A 6.4-magnitude earthquake hit off the west coast of Indonesia’s Sumatra island today, sending terrified residents fleeing from homes and buildings, reports AFP.
One man collapsed and died of shock while rushing out of his home, authorities said.
The quake struck around 7.30am (0030 GMT) some 300km southwest of Medan, the capital of North Sumatra province, at a depth of 45km, the US Geological Survey (USGS) said.
The Malaysian Meteorological Department said in a statement that the epicentre of the quake was 547km southwest of Lumut, Perak. It also said that tremors were felt in the west coast of peninsular Malaysia, reports Bernama.
Residents in Simeulue, a small island about 150km off Sumatra’s west coast, said violent shaking was felt for about a minute and had caused an electricity blackout.
“People were crying, grabbing their belongings and rushing out of their homes,” said an AFP reporter in Sinabang, the capital of Simeulue island.
“There is no electrical power in some areas, and I can see cracks in the walls of homes around me,” he said.
“Some people are returning inside their homes, but others are still outside, afraid there may be aftershocks.”

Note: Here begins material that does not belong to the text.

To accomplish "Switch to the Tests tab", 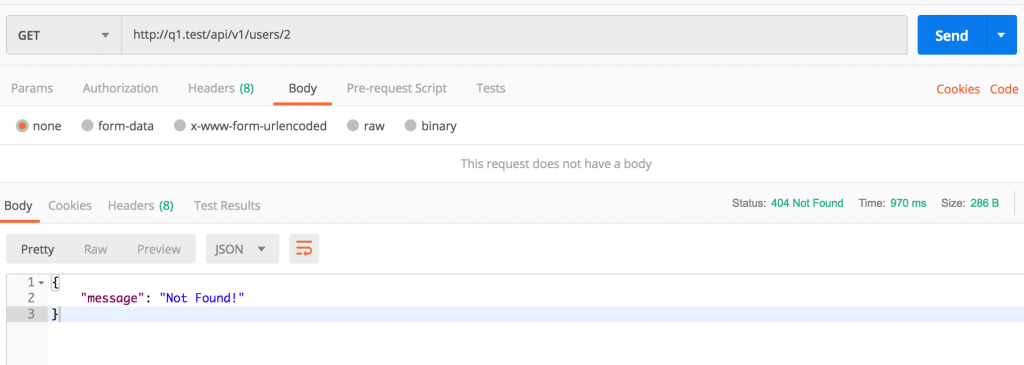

Local media and Indonesia’s meteorology agency said there were no immediate reports of significant damage or other casualties directly related to the quake.
The agency placed the quake in the sea off Simeulue, but did not issue a tsunami warning. It said slight shaking was also felt in the city of Banda Aceh, about 360km from Simeulue.
The Australian Bureau of Meteorology also said the Indonesian quake posed no tsunami threat to Australia.
The USGS initially reported a 6.6-magnitude quake, but downgraded the intensity to 6.4 - the same strength as Indonesia's meteorology agency reported.
Indonesia sits on the Pacific ‘Ring of Fire’ where continental plates collide, causing frequent seismic and volcanic activity.